The "teaser"-like beginning was a master-stroke. Just when you thought the whole book would be a conventional, and overused, frantic race to find a kidnap victim - he's found. Then the story starts. All the required setting up has already been done, and you're ready and willing to read just that little bit more - until, all too quickly, the book is finished.
|Posted on Friday, February 07, 2003 - 01:43 pm: |
Well, that's great to hear. That early pacing probably benefitted from the fact that I set out at a sprint, thinking that it was going to be a hundred-yard dash and then going the whole mile at the same velocity.
But I'm also a believer in something I heard Steven Spielberg say in an interview about the opening of RAIDERS OF THE LOST ARK -- how he wanted the opening to feel like you'd just walked in at the climax of the movie before, then you allow things to slacken up a bit while you fill in whatever backstory you need, then you go for second wind and try to top what you did before.
If you're gonna steal, steal from the BIG names.
|Posted on Saturday, February 15, 2003 - 07:46 am: |
BIZANGO's a corker. I managed to stretch it out to two evenings, but only by doing other things between chapters. Nice one, Mr G. I look forward to seeing the hero again.
You ever thought of writing a book in the present tense? I really think it would suit your voice, you know. I've just read Paul mcAuley's excellent SECRET OF LIFE and couldn't turn the pages quick enough.
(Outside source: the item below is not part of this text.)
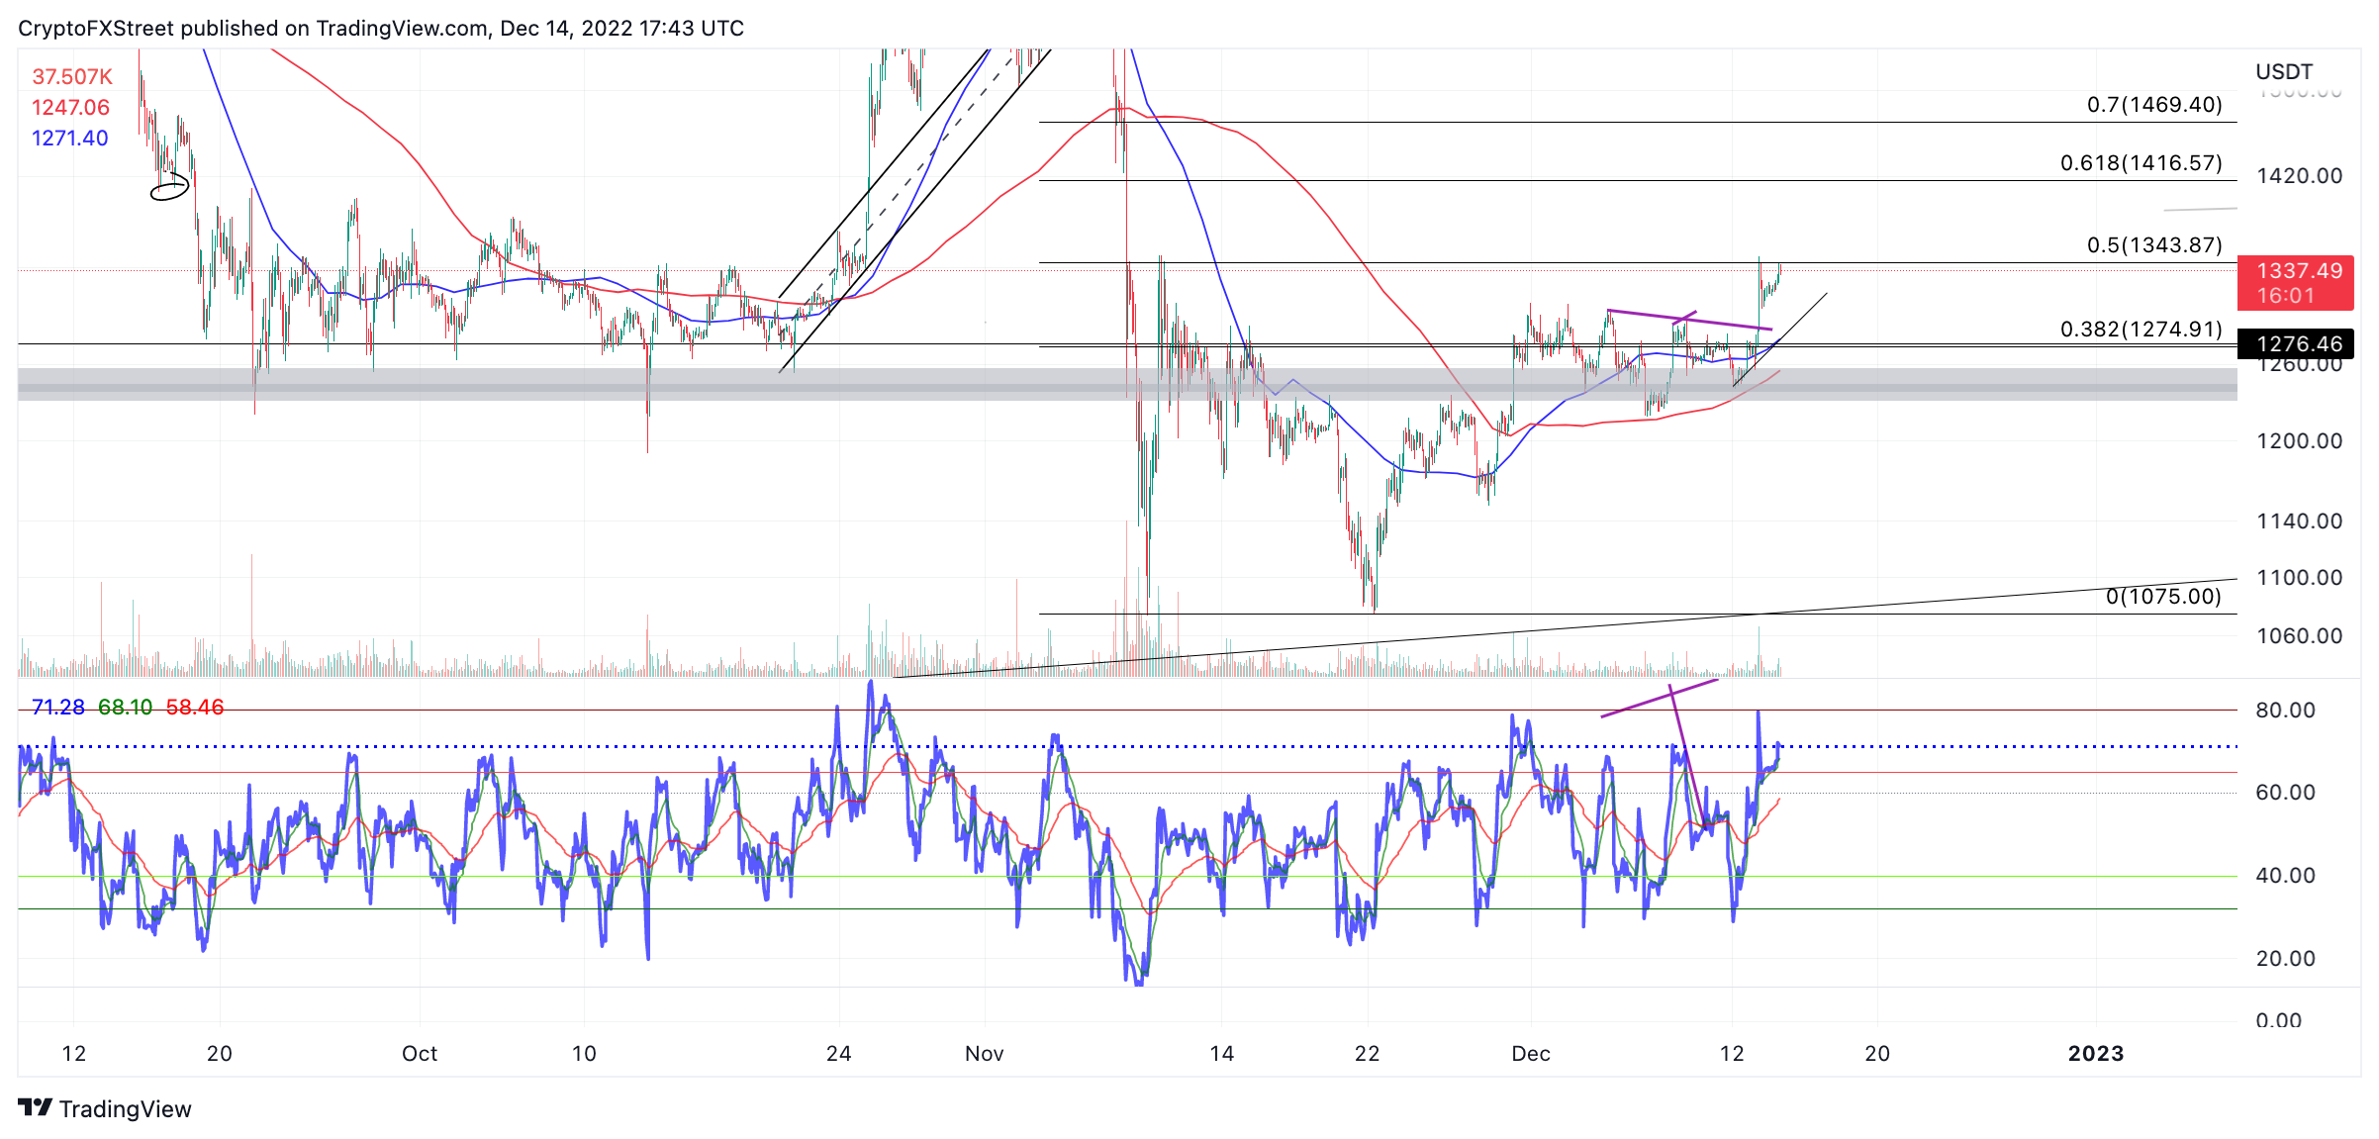
Task: Click the blue 1271.40 moving average value
Action: pyautogui.click(x=69, y=138)
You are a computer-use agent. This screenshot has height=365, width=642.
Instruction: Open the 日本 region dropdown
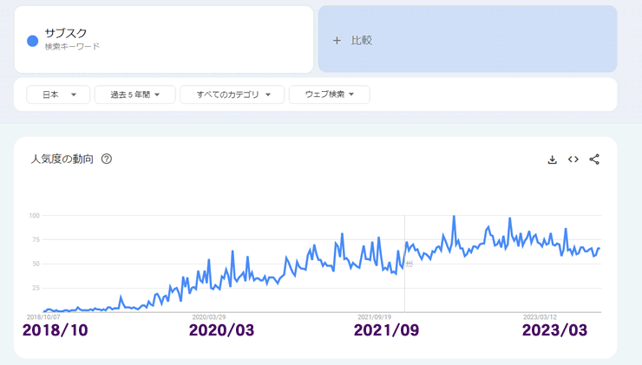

The present tense stuff just threw me over the pages.
|Posted on Saturday, February 15, 2003 - 08:49 am: |
I do all my outlining in the present tense... keeps it fluid and informal. And in screenplays, or course, all the stuff that isn't dialogue is always present-tense as well.
Don't think I've ever tried it for prose. Maybe someday!
|Posted on Saturday, March 01, 2003 - 04:48 am: |
There's a review of WHITE BIZANGO up on thealienonline.
|Posted on Monday, March 10, 2003 - 05:27 am: |
I really enjoyed WHITE BIZANGO, which came through the post in a box so big I thought it was the telephone directory that had been delivered. pS really know how to pack their titles!
|Posted on Monday, March 10, 2003 - 02:22 pm: |
In the early days Pete did all that stuff singlehandedly, but now he uses a packing company to send all the books out and they really do seem to take care. My author copies came interleaved in bubble wrap, with bubble wrap caps protecting the ends, and then the whole package was double-boxed. Every copy was immaculate.
Hodders always used to send theirs out unpadded in a single-thickness box, and every copy would be bumped and scratched. Then they'd be astonished if you complained.
|Posted on Friday, January 23, 2004 - 04:13 am: |
Just heard that I've got a novella into Subterranean's GOD OF THE RAZOR anthology.
Also sold a story called THE BUTTERFLY GARDEN to PostScripts magazine, starting up sometime this year.
Waiting to hear on an ITV series called ELEVENTH HOUR. I wrote the pilot for Granada last year and we've been on tenterhooks for weeks waiting for the Network to decide on it. We seem to have moved from quibbles over the script to quibbles over the casting. Is that progress?